By the time Doe had stopped at the intersection, the traffic signal in his lane was red. That gave Doe time to extract a celery stalk from his survival rations, adjust the bass on his satellite radio and glance at the adjacent lane via his right-side West Coast and convex mirrors, which at that time revealed nothing.
Seconds later, while the traffic light still was red, Tommy “The Duke” Gripley became weary of staring at the rear of Doe’s trailer and began maneuvering his dark blue 1957 “Heavy Chevy” – 327 with multiple Holley carbs, column-mounted Sun tach and four-on-the-floor Hurst – into the right lane, next to Doe’s saddle tank. When the light turned green, Doe quickly started to turn, his rig extending into the right lane to complete the maneuver when … Sproing! Oh no! His trailer’s ICC bar had encountered the Chevy’s left front fender!
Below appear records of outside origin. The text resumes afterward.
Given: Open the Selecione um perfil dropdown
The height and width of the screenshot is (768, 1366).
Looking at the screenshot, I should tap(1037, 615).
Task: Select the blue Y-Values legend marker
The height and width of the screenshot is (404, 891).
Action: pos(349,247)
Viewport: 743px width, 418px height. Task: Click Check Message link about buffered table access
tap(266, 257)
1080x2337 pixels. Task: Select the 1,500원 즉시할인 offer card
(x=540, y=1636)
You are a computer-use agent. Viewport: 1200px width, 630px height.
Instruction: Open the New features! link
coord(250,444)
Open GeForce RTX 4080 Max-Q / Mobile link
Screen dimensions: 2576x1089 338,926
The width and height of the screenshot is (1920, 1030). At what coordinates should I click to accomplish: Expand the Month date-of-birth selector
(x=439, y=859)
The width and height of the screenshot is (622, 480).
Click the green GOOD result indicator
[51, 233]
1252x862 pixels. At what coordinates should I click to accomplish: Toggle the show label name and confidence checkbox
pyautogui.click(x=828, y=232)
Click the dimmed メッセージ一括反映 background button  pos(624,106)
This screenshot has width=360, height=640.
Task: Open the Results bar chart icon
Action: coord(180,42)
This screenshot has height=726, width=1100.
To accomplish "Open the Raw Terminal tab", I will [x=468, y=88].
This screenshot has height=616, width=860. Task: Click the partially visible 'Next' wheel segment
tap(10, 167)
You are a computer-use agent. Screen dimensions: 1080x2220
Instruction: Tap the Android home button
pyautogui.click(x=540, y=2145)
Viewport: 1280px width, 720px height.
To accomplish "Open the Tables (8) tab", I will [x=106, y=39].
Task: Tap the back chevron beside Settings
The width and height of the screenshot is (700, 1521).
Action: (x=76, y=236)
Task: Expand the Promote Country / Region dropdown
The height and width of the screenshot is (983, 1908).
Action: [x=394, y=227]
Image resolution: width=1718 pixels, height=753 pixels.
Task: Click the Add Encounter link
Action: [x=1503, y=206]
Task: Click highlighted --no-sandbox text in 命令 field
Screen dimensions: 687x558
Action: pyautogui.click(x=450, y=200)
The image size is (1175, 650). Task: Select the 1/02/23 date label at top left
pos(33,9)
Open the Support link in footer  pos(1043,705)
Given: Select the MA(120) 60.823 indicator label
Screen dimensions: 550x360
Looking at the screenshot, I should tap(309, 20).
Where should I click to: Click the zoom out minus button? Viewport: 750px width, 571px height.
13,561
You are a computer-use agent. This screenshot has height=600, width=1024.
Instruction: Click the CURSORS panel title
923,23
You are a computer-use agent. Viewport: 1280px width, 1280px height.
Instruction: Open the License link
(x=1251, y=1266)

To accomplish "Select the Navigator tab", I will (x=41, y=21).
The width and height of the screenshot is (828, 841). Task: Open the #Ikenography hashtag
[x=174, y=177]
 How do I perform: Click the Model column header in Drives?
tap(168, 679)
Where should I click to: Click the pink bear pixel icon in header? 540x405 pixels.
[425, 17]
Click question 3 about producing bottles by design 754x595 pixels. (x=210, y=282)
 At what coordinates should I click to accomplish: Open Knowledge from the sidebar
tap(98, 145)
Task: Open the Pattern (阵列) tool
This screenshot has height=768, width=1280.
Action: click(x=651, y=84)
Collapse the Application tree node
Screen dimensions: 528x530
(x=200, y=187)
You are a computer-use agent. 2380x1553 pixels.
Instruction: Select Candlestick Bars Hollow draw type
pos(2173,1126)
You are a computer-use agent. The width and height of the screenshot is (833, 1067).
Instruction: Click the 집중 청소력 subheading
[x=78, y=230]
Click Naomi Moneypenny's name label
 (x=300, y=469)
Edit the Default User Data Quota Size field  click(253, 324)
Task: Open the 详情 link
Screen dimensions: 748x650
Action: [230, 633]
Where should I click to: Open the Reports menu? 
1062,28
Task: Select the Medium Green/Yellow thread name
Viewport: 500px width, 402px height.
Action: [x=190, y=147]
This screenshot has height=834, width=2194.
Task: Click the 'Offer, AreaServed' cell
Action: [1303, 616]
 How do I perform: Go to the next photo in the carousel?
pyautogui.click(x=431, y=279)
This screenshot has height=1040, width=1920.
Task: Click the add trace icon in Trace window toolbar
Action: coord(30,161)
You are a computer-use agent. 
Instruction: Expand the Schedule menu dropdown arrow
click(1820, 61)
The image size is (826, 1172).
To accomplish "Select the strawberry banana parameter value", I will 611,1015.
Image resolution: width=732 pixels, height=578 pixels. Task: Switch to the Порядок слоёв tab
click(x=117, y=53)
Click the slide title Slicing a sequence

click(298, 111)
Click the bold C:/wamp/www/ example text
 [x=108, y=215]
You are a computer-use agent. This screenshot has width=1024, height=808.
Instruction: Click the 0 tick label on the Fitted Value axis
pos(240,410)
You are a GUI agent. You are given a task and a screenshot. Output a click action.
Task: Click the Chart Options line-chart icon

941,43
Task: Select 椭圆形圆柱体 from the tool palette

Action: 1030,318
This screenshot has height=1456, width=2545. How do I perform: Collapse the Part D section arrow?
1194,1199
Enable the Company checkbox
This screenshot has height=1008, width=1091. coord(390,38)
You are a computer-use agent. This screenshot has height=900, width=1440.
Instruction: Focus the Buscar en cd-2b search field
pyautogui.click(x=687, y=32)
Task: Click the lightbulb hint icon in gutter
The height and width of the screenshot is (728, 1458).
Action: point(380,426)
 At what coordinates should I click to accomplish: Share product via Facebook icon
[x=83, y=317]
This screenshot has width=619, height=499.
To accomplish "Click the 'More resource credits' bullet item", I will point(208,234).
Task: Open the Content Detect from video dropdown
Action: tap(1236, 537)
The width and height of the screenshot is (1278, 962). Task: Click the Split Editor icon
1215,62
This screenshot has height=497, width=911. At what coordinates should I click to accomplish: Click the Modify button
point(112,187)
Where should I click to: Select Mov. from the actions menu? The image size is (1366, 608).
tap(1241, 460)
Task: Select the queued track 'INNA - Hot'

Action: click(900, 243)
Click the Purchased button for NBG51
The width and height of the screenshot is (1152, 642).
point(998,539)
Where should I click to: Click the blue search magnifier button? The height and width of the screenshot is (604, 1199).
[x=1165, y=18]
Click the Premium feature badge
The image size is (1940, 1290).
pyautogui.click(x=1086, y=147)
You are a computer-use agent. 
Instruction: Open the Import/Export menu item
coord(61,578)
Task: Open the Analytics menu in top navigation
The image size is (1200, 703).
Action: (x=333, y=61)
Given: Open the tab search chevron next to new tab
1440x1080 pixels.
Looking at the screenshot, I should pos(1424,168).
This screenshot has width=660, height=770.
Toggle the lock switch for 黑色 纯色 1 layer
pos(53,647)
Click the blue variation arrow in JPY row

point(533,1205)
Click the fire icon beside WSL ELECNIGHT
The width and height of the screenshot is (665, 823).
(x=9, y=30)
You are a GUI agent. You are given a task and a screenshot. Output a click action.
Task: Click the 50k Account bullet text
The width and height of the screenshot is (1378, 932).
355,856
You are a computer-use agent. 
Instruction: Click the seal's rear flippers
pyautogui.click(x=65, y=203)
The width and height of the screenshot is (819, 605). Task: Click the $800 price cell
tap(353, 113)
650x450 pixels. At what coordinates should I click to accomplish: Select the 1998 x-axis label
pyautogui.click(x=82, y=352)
Because Doe contested the preventable-accident warning letter from his safety director, the accident was turned over to the National Safety Council’s Accident Review Committee. NSC upheld the preventable ruling, concluding that – despite Doe’s claim that the Heavy Chevy had materialized from thin air – Doe had not checked his mirrors adequately. Also, attempting a wide U-turn at a dark intersection on a high-speed road wasn’t exactly a safety-award-winning idea, either.